|
Posted by Martin Underwood on 11/23/23 11:42
Next wrote in
1142354536.224320.60080@u72g2000cwu.googlegroups.com:
> Years ago, it occurred to me that a lot of the trouble
> of writing web browsers is caused by the upside-down
> arrangement of things: Javascript code exists inside
> a document, when really it should be the other way around.
> And yet, although this seems fairly obvious to me,
> having tried myself to write a web browser and given up,
> I don't see a lot of movement by major web browser
> projects in a direction that might TRULY fix the problem.
> I do see a few slow-moving projects: HTML5 and Web Applications.

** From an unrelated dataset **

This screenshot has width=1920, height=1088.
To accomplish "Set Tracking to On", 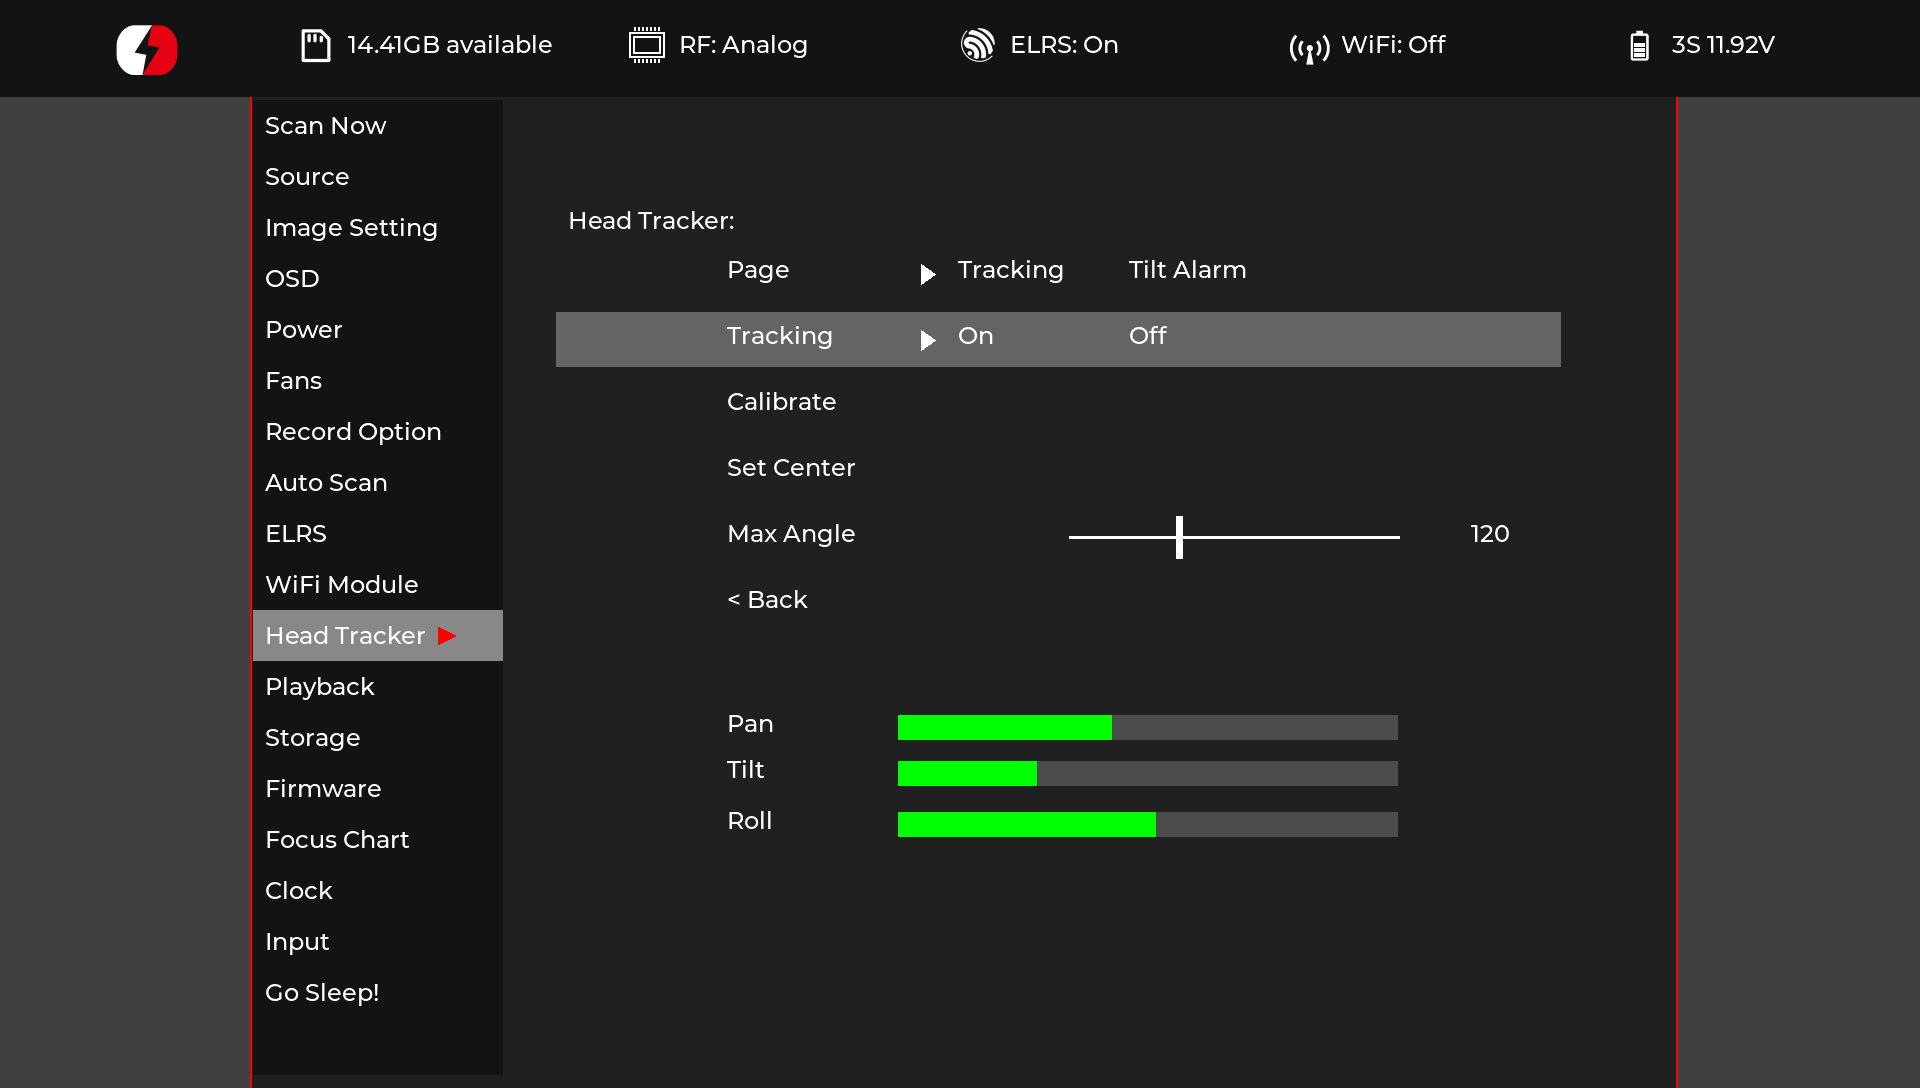I will click(x=975, y=336).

I think the bigger issue with HTML and browser design is that it only
supplies *hints* and *suggestions* as to the formatting, rather than making
all browsers display a page with identical formatting, as PDF does. It would
be so much easier as the designer of a site if you could be confident that
everyone would see the same view of the page without the line breaks and
table column widths being variable under user control. Let users have a zoom
control (as for Acrobat Reader) it they need larger print but don't let them
change the font size independent of all other objects on the page; let the
site author retain full control over all other aspects of formatting,
typography etc.
This could easily develop into a debate about the philosophy of browers and
the web. I wonder if Tim Berners-Lee and the people that devised HTML would
still have designed it that way that it is in the light of people who are
itching to use it as a tightly-controlled page-format tool.